県内外

【新型コロナ】岩手県立美術館など再開 感染防止対策凝らし

入館時の密集防止策として間隔を空けて並ぶよう案内するシート

 新型コロナウイルス対策の緊急事態宣言を受けて臨時休館していた県立の美術館や博物館、図書館などは、施設使用制限の一部緩和を受け約2週間ぶりに再開し始めた。各施設では感染防止に配慮しながら、利用者を迎え入れている。

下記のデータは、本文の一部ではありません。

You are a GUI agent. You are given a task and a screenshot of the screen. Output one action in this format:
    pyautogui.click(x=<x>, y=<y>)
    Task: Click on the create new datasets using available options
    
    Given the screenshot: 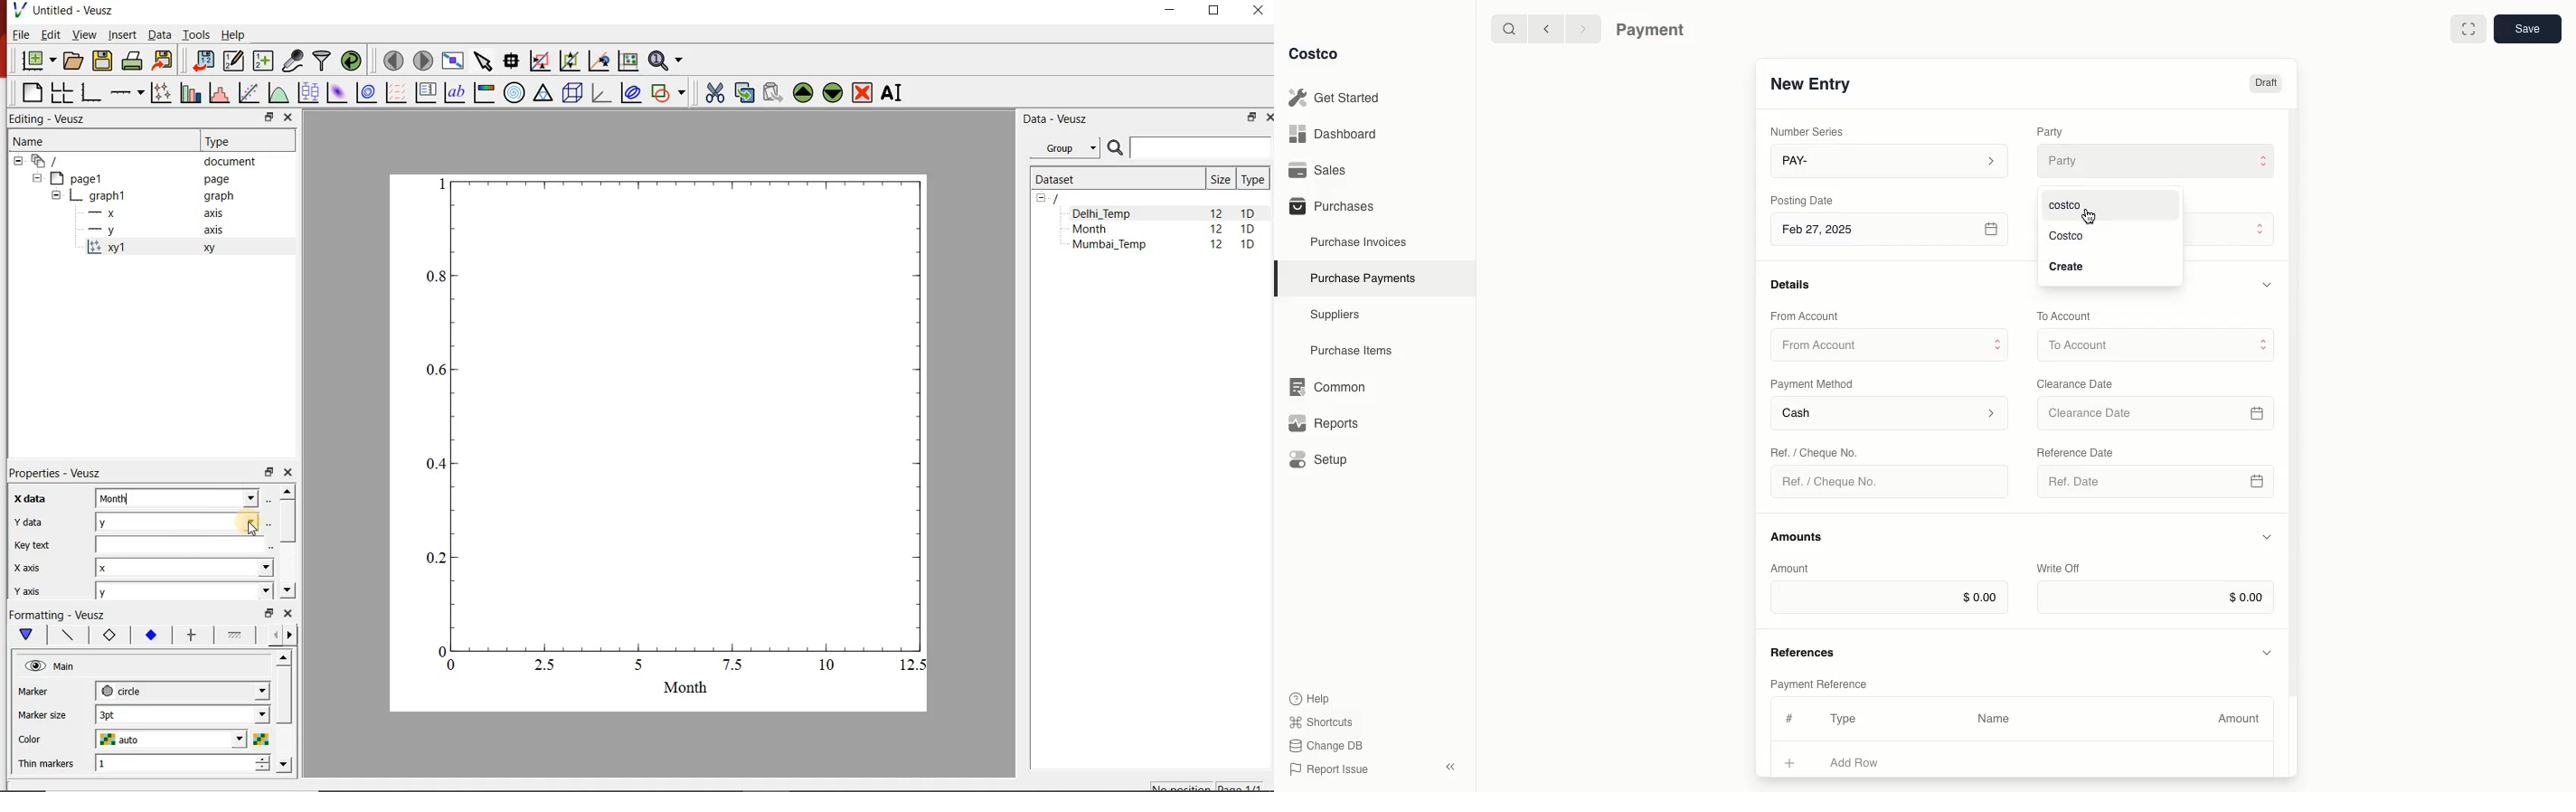 What is the action you would take?
    pyautogui.click(x=263, y=61)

 新型コロナ対策で全国の美術館や博物館の休館が続く中、政府の改定基本的対処方針を受けて文化庁は4日、密集防止策を前提に博物館や美術館、図書館などの再開を判断するよう全国の自治体に求めた。県の方針に基づき、県立図書館は7日、県立美術館と博物館は8日に利用を再開している。

 このうち盛岡市本宮の県立美術館では、入館時の密集を避けるためスロープを設け間隔を空けて並ぶよう足下に案内するシートを張った。飛沫(ひまつ)感染を防ぐため総合受付・チケット売場で利用者とスタッフとの間に透明なアクリルボードも設けた。

 入館者には検温と連絡先の記入に協力を求める。万が一の感染症が発生した際に円滑な対応につなげるためだ。業務内容や職員が感染した際のリスクも想定して在宅勤務も始めた。

 手指用のアルコール消毒液を置き、マスク着用にも協力を求めるとともに、大勢が触れることが多い手すりやドアノブ、エレベーターのボタンなどの小まめな消毒も欠かさない。

 現在は常設展のみ開放し、レストランや物販は休業している。来月予定の企画展も展示物の確認や搬入作業で県外と行き来する必要があることから現段階で開催は未定。密集が想定される団体利用の対応なども今後の検討課題だという。

 同館の藁谷収館長は「経験のないことで対策は手探り状態だが、開館を待つ多くの人に安全に見てもらう体制を取っていきたい」と話す。